## Given data
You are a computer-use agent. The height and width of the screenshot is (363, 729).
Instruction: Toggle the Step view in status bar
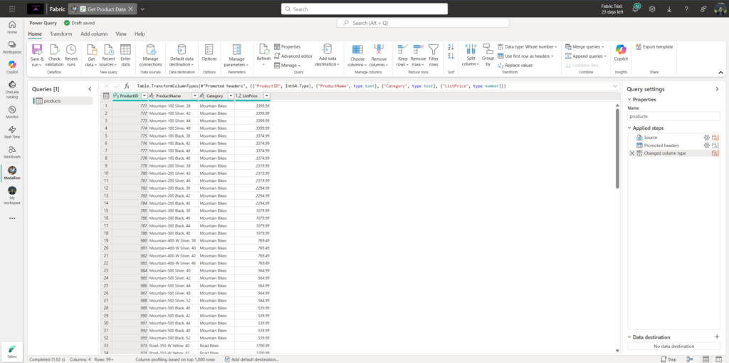(668, 359)
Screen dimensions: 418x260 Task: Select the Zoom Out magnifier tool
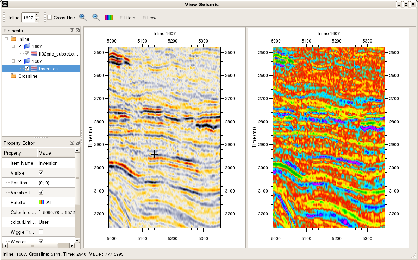[96, 17]
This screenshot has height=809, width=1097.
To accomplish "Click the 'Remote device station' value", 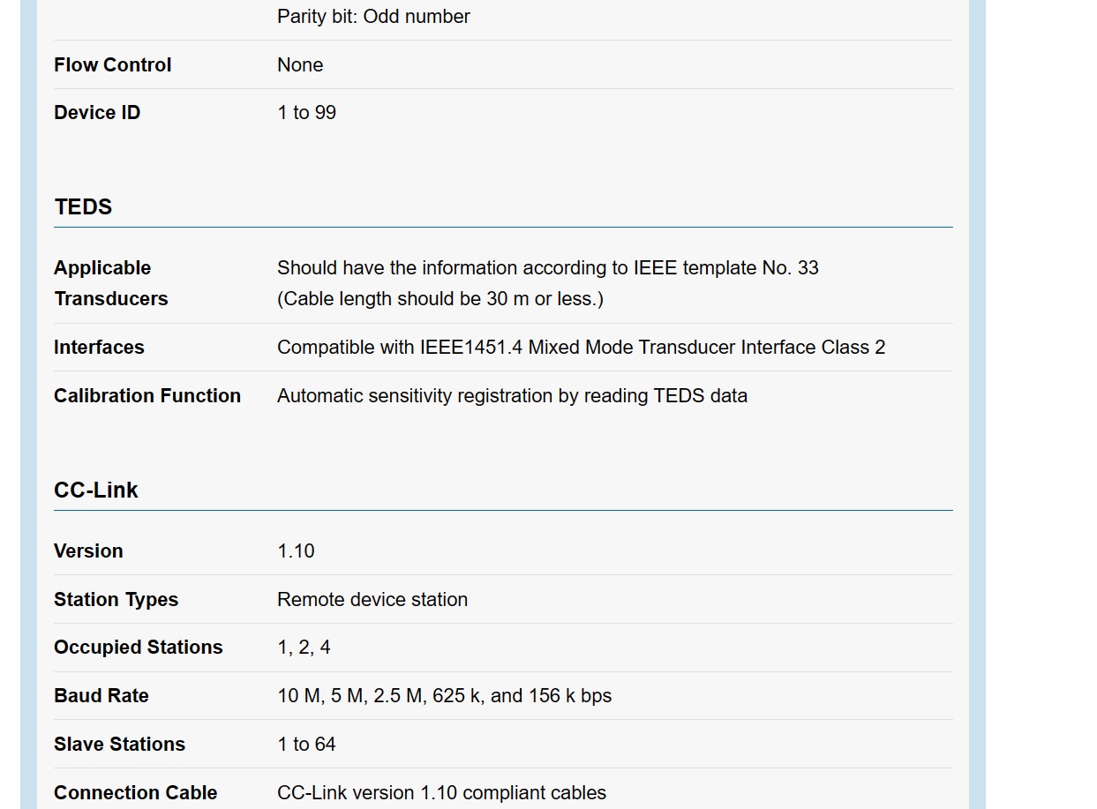I will [372, 600].
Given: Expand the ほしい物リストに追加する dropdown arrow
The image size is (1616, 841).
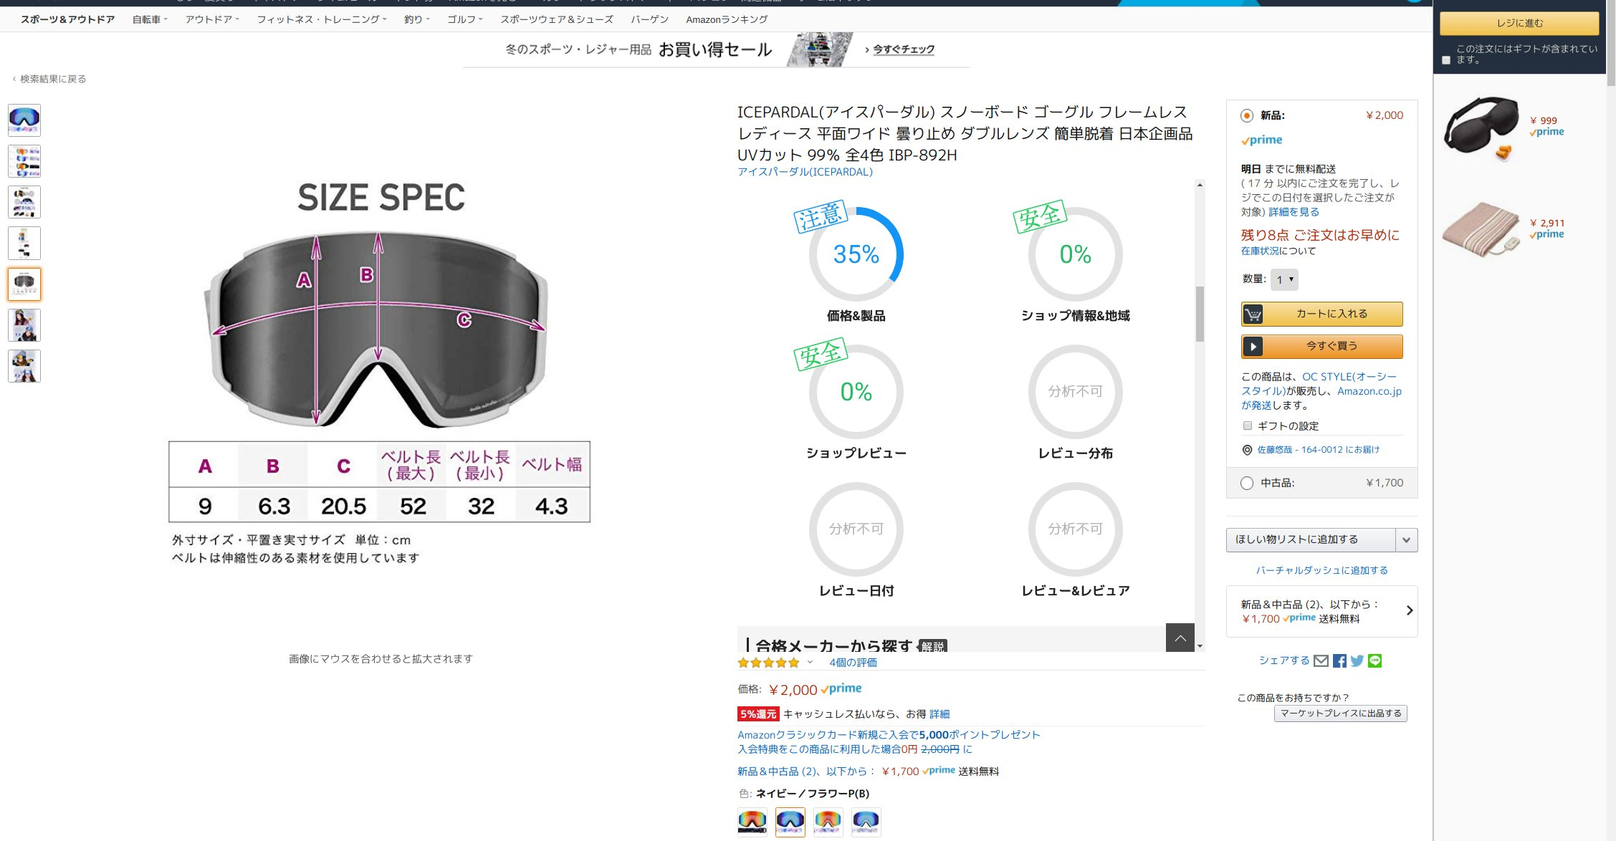Looking at the screenshot, I should coord(1406,539).
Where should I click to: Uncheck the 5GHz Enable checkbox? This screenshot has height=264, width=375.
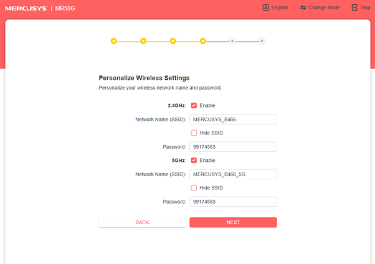[194, 161]
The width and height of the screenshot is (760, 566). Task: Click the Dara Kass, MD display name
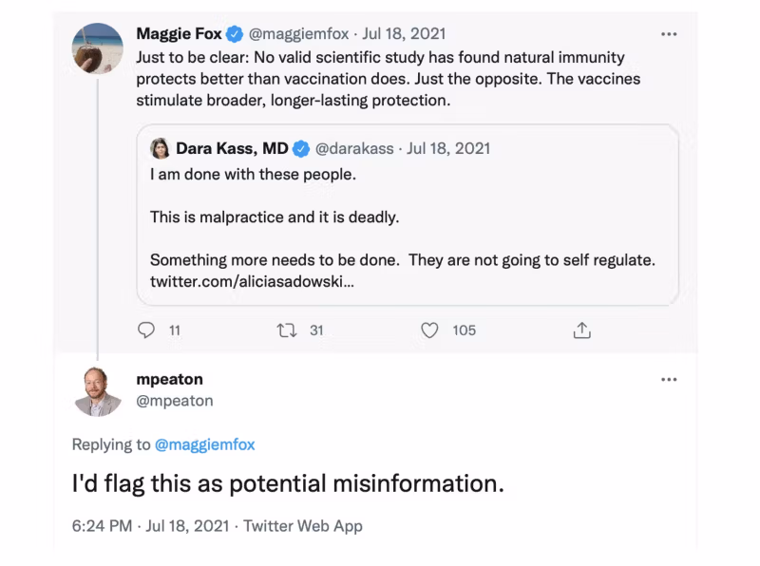click(232, 148)
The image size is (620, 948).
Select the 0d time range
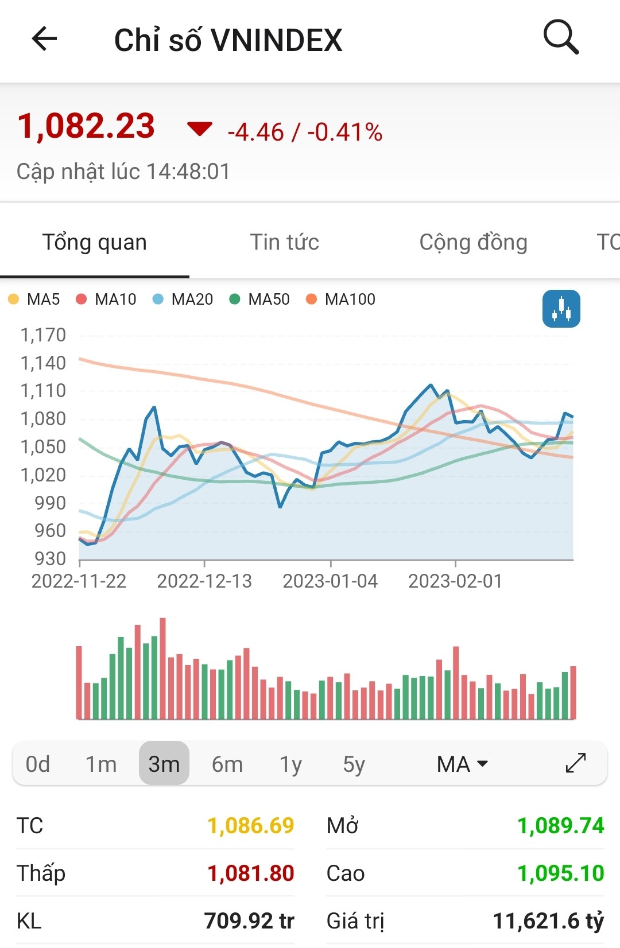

## Exercise
Your answer must be the exact lines of the records from the first one through the line containing "This screenshot has height=809, width=1097.", with no pictures in it.

## Your response
You are a computer-use agent. The height and width of the screenshot is (363, 729).
Instruction: Toggle the Step view in status bar
(668, 359)
Screen dimensions: 418x260 Task: Select the Zoom Out magnifier tool
[96, 17]
This screenshot has height=809, width=1097.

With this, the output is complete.